▶ Apply what you read:
1. Repeat the stretch of the post on sexism in tech from "And therein lies" through "lame Tech porn.", word for word.
2. In the post on sexism in tech, how many slides of the conference presentation contain the CouchDB logo?

▶ Selected extract:
---

The article suggests people do a gender audit of who they follow. Meh, I follow about 500 ‘people’ but after taking a quick sample, I do indeed follow more men than women but nearly as many gender-neutral as men (News sites, green and human rights orgs, etc). This is *probably* because I follow a lot of nerds, techies, politicians and comedians all of which have a male over-representation. Right, I’m off to have a following cull and find more women to follow!
Oh, and if you want to follow me on Twitter: @naomimc
Great article from Allyson Kapin entitled: Is the Tech World Really Sexist? Not only does it point out that yes it is along with most other industries, but she gives practical advice to women who work in tech and want to break through the digital ceiling.
It is important for women to challenge social norms in this way and indeed we wouldn’t have the vote without the women who protested and were forced to eat tar or Emily Wilding Davison throwing herself in front of a horse. However, men can do their bit too. And not being utter fuckwits would be a start.
Kaplin made reference to Matt Aimonetti’s presentation at the Golden Gate Ruby Conference. Here’s a few stats from the slideshow:
- There are 32 slides with images on them (including photos, logos and graphics)
- 17 of the slides have images of women, 7 have images of men and 2 have images of Viagra which I would argue evokes a certain image of men
- Of the images of women; 10 were overtly sexualised (women in micro skirts, naked arses, pr0n scene with 1 man 4 women etc), 2 were primarily demeaning (i.e. ‘funny’ pictures of an old woman and a fat woman), 2 included Jen, the female character from the IT Crowd, and the remaining three although not overtly sexualised (I’m being generous here) would have been chosen to be titillating (woman being massaged, woman’s mouth and women boxing).
- Of the images of men: 2 were of Dr Manhattan (drawing attention to his godlike power and penis), 2 were of men surrounded by sexually available women, 2 were the other members of the IT Crowd and one was of Sting (fully clothed and to my mind deeply unsexual, although he is there to reference tantric sex – something to do with ‘performance’, geddit?)
- Eight of the slides contain the logo for CouchDB which I presume is linked to whatever Aimonetti is peddling. This logo is a graphic representation of a ‘slacker’ bloke on a couch.
Now I can understand that this was probably an incredibly boring talk and Aimonetti thought the only way to engage what would have been a predominantly male audience would be to come across as blokey and use demeaning and objectifying images of women to ‘spice it up’. I also acknowledge that the demographic of the audience for this presentation (whether physically or online) would be one that consumes online pornography and so would identify with the imagery of naked women’s arses, women writhing around in simulated orgies, pole-dancers, thigh-high boots etc.
And therein lies the problem. This is what alienates women, this is what has led to the mainstreaming of images once the preserve of girlie mags now proudly boasted as pr0n. Not only does it stereotype Techy men as sexually-repressive, social misfits who can only conduct a ‘relationship’ with an animated Japanese teenager, it also makes the women who work in Tech, use it, and consume it (increasingly the majority) hate you.
You might think of yourselves as terribly intellectual but there is no difference between this kind of presentation and having a titty calendar up in a garage.
So yes, women can start promoting themselves within Tech and speaking out more. But the men in Tech are going to have to stop being such sad wankers and stop with the lame lame lame Tech porn.
Disclaimer: I know the title of this post and some comments are terribly heteronormative – but then so is most porn. I’ll post some other time about sexuality and science reporting. Although have done some here.

---

▶ Input data:
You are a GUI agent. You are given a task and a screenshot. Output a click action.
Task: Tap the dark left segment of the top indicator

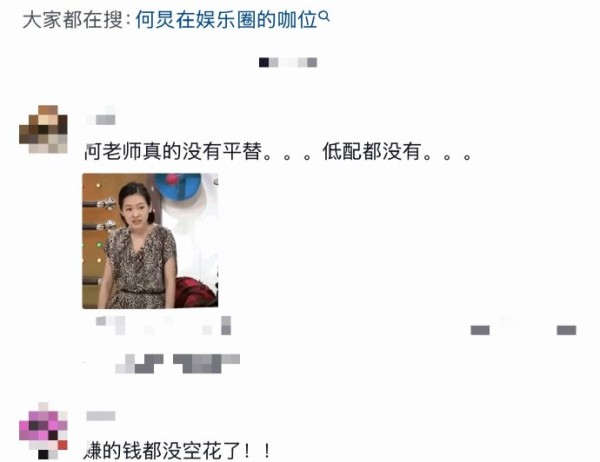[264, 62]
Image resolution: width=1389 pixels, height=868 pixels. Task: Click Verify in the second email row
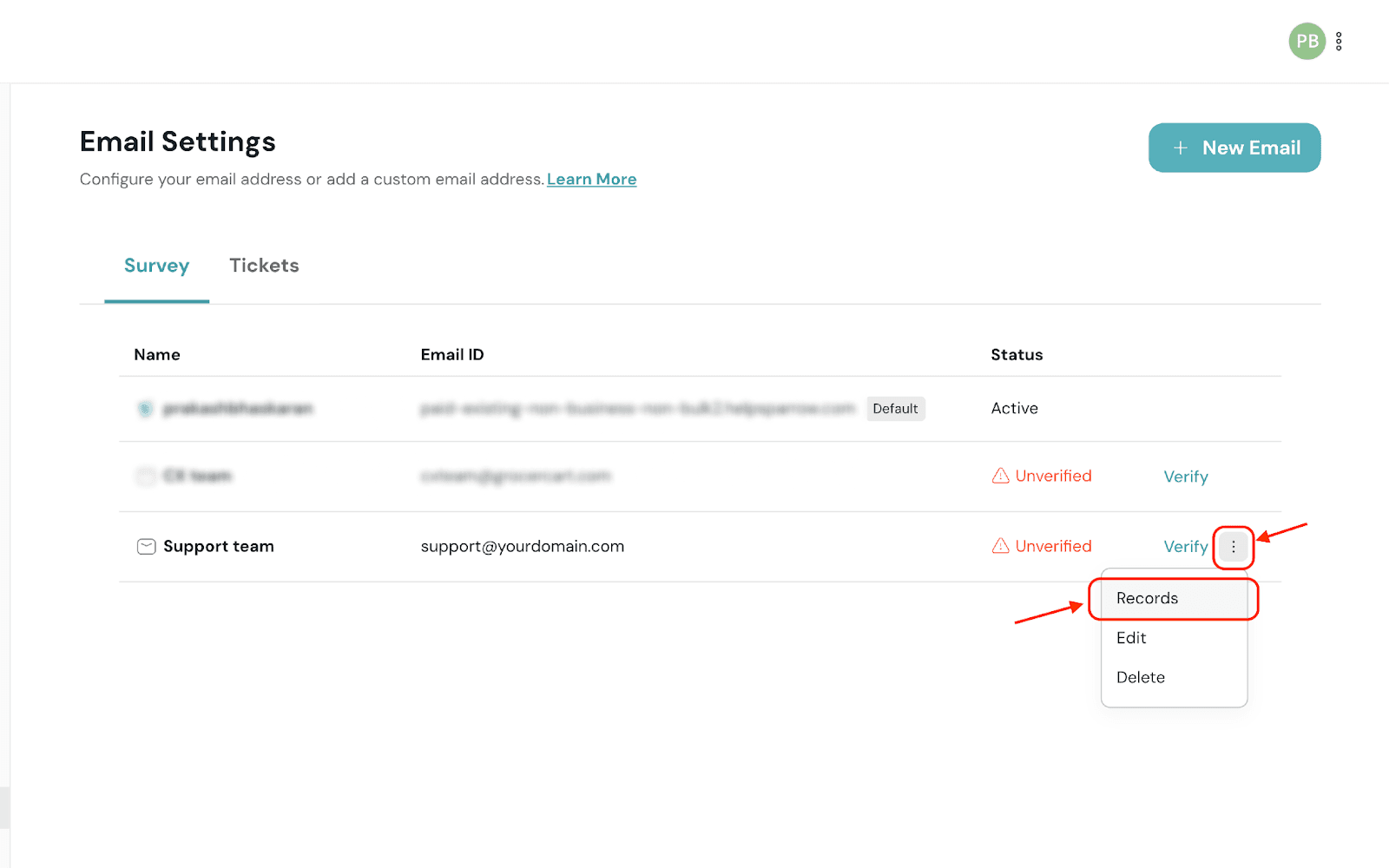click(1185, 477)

---

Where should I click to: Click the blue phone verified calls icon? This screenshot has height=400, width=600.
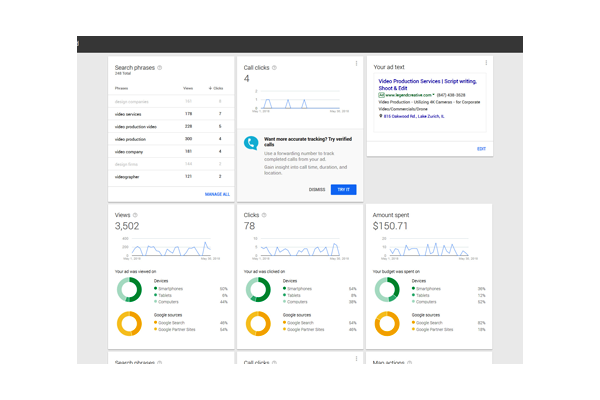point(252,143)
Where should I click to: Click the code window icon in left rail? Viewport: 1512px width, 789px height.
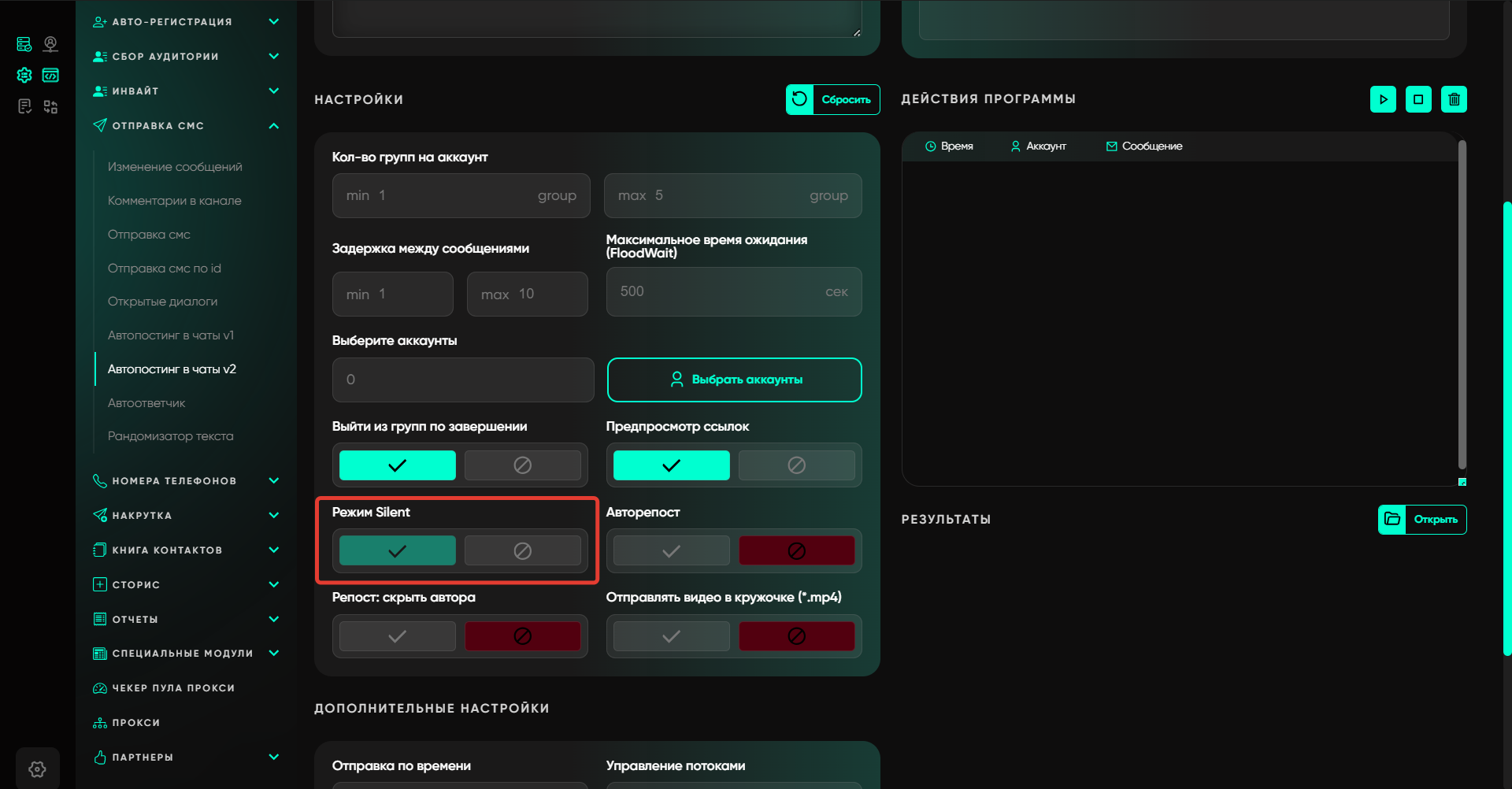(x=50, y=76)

---

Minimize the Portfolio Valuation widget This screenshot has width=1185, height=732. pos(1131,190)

---

▶ Exercise solutions:
1.
And therein lies the problem. This is what alienates women, this is what has led to the mainstreaming of images once the preserve of girlie mags now proudly boasted as pr0n. Not only does it stereotype Techy men as sexually-repressive, social misfits who can only conduct a ‘relationship’ with an animated Japanese teenager, it also makes the women who work in Tech, use it, and consume it (increasingly the majority) hate you.
You might think of yourselves as terribly intellectual but there is no difference between this kind of presentation and having a titty calendar up in a garage.
So yes, women can start promoting themselves within Tech and speaking out more. But the men in Tech are going to have to stop being such sad wankers and stop with the lame lame lame Tech porn.

2. Eight